Moody’s affirms Sime Darby

Moody's Investors Service said it affirmed the Baa1 issuer rating of Sime Darby Plantation Sdn Bhd. and Baa1 senior debt rating on the sukuk issued by Sime Darby Global Bhd., concluding the review for downgrade that began Feb. 3. The outlook is stable.

The review began after Sime Darby Global’s previous obligor, Sime Darby Bhd., announced plans to demerge and list its plantation and property businesses separately on Bursa Malaysia.

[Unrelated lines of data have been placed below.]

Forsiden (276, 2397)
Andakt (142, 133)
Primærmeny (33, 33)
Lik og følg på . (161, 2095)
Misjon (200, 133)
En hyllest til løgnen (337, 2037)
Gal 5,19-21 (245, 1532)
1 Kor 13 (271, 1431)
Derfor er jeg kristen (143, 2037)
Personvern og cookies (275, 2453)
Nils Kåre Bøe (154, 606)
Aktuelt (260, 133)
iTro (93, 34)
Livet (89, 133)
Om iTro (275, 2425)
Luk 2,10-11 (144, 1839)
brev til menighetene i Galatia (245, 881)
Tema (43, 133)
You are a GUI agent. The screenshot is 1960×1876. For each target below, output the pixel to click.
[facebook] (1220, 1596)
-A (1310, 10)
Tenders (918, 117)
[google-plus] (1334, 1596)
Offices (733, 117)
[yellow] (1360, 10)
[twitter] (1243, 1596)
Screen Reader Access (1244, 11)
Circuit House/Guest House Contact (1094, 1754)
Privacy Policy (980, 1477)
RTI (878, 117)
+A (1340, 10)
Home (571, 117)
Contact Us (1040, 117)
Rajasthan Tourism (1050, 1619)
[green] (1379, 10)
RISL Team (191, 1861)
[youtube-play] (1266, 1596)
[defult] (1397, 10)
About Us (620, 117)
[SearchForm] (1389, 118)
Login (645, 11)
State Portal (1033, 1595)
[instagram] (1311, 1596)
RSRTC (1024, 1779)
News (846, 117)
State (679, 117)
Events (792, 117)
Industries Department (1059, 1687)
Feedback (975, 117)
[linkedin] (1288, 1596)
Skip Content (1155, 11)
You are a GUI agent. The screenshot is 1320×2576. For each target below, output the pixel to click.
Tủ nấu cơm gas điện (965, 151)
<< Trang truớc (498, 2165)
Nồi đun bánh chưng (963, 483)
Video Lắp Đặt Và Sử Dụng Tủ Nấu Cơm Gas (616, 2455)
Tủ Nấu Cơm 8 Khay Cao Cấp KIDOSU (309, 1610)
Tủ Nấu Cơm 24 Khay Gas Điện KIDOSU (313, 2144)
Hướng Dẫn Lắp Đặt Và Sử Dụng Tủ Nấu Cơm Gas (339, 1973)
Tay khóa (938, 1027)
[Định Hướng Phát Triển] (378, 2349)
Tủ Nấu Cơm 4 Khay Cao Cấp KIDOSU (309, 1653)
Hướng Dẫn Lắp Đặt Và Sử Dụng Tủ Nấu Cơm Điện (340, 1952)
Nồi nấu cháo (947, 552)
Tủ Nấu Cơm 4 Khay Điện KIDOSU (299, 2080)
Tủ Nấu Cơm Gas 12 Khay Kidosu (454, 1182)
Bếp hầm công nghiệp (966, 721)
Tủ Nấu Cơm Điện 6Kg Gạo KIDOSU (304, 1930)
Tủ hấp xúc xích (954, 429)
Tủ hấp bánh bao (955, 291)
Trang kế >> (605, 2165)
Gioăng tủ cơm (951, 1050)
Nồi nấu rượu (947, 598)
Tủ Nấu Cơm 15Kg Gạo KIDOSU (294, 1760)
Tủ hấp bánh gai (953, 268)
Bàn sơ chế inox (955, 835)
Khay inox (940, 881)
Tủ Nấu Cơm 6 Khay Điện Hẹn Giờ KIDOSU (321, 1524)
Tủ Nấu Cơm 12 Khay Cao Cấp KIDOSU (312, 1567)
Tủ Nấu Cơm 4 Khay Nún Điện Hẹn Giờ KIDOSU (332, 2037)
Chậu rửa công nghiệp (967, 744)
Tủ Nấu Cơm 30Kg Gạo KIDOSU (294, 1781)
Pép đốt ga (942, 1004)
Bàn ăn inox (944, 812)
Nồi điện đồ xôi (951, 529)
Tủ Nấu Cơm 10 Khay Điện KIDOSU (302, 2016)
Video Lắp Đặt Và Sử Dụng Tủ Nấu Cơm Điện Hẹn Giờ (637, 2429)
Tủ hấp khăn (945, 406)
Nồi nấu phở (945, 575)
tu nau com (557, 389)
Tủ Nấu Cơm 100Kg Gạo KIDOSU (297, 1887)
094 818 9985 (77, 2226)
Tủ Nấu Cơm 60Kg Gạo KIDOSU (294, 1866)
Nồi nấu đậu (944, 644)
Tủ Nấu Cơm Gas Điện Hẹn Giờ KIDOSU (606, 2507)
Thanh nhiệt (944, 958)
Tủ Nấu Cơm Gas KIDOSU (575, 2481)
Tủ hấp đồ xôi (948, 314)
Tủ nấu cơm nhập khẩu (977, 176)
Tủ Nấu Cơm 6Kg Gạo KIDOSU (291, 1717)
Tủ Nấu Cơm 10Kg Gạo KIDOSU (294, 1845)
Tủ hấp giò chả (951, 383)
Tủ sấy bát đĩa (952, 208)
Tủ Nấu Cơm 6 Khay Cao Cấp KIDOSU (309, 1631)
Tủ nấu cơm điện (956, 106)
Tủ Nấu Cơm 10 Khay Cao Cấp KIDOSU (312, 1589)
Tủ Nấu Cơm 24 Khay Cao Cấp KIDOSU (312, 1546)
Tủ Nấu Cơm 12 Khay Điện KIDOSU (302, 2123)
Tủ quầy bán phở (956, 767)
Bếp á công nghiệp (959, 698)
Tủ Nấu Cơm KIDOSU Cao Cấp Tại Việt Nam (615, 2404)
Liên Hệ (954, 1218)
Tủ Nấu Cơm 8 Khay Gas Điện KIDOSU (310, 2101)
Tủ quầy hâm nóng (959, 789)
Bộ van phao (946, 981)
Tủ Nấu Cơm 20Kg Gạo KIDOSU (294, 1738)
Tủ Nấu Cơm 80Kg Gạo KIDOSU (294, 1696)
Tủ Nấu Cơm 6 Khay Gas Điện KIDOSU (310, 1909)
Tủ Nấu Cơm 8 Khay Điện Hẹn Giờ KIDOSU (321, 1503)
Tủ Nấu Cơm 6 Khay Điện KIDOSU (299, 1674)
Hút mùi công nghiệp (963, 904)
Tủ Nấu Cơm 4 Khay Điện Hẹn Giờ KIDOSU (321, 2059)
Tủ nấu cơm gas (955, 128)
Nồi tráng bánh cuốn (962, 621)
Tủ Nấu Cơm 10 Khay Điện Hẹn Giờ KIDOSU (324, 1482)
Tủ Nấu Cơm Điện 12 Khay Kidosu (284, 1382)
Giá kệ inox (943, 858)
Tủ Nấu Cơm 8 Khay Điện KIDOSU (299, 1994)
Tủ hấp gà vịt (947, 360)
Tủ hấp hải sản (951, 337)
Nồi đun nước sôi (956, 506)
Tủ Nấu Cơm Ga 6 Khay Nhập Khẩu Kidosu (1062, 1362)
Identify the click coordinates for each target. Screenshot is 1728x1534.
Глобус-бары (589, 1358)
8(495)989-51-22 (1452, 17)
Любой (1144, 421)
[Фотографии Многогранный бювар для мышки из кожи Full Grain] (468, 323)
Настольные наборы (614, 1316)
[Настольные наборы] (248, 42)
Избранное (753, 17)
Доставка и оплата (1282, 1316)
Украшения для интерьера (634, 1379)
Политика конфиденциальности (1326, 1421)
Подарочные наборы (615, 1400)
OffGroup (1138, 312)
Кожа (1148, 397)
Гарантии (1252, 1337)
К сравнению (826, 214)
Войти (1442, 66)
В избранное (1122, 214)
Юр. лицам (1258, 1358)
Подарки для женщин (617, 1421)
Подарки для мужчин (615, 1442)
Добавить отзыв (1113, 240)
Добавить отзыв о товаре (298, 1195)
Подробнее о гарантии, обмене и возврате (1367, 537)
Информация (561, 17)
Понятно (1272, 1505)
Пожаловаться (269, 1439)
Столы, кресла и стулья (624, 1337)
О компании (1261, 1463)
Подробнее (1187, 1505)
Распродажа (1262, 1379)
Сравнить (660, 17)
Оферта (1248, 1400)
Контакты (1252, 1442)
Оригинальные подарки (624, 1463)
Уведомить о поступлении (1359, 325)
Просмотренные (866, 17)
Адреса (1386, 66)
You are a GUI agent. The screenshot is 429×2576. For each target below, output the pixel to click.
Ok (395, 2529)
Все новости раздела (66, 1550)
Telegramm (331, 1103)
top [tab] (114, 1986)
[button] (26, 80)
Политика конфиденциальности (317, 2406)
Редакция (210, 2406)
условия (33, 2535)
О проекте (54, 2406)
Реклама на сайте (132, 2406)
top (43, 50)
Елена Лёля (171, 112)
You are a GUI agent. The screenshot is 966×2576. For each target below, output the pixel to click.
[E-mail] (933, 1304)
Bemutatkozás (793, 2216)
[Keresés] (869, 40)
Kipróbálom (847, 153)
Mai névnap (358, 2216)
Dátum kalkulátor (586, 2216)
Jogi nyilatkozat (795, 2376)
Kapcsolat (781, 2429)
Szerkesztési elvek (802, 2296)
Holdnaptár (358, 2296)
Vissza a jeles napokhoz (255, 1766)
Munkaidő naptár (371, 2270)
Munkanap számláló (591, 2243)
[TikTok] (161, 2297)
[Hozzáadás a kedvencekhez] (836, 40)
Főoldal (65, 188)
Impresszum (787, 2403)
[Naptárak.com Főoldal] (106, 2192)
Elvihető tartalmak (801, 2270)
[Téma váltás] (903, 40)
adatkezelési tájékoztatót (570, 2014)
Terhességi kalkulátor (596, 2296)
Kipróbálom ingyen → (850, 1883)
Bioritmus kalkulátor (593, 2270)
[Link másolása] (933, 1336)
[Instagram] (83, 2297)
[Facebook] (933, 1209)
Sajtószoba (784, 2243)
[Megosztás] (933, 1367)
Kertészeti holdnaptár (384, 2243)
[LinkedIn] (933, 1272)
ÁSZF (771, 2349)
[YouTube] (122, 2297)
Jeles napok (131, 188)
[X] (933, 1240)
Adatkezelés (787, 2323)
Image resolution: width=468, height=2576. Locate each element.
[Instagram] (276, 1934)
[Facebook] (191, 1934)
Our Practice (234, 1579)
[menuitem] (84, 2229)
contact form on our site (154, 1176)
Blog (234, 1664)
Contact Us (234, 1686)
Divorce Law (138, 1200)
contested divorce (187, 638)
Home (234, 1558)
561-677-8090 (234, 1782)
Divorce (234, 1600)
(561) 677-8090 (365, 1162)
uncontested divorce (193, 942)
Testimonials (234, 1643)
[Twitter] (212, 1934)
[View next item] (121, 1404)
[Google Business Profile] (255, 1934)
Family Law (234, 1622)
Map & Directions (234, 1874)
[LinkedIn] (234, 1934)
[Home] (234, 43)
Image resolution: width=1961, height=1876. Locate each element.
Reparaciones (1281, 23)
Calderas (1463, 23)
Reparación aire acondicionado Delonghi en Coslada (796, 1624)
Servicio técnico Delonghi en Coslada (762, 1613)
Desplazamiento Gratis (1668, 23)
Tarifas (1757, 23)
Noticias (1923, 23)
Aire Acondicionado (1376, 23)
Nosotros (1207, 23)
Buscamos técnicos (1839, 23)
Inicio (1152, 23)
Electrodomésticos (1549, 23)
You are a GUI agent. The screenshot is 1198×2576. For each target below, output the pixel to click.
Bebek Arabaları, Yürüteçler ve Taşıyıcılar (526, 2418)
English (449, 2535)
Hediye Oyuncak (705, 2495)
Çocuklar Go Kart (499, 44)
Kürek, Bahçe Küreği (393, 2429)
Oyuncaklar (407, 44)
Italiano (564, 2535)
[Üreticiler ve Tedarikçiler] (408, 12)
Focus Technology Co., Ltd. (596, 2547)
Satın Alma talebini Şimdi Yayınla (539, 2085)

On May 23, Sime Darby Bhd. announced the completion of the cash repurchase of $627.9 million sukuk, out of $800 million, issued by Sime Darby Global Bhd. and the novation of the remaining $172.1 million sukuk – $49.6 million due 2018 and $122.5 million due 2023 – and change in obligor from Sime Darby Bhd. to Sime Darby Plantation.

Moody’s said the cash repurchase of the tendered sukuk was funded by a $430 million bridge facility at Sime Darby Plantation's level and with cash balances of Sime Darby Bhd. Hence, the amount of debt allocated to Sime Darby Plantation totaled about $600 million.

The ratings affirmation reflects that the debt allocation on the dollar sukuk and the drawdown of bridge financing remains in line with the agency’s expectation, such that the company is on track to achieve improvement in its financial metrics over the next 12 to 18 months.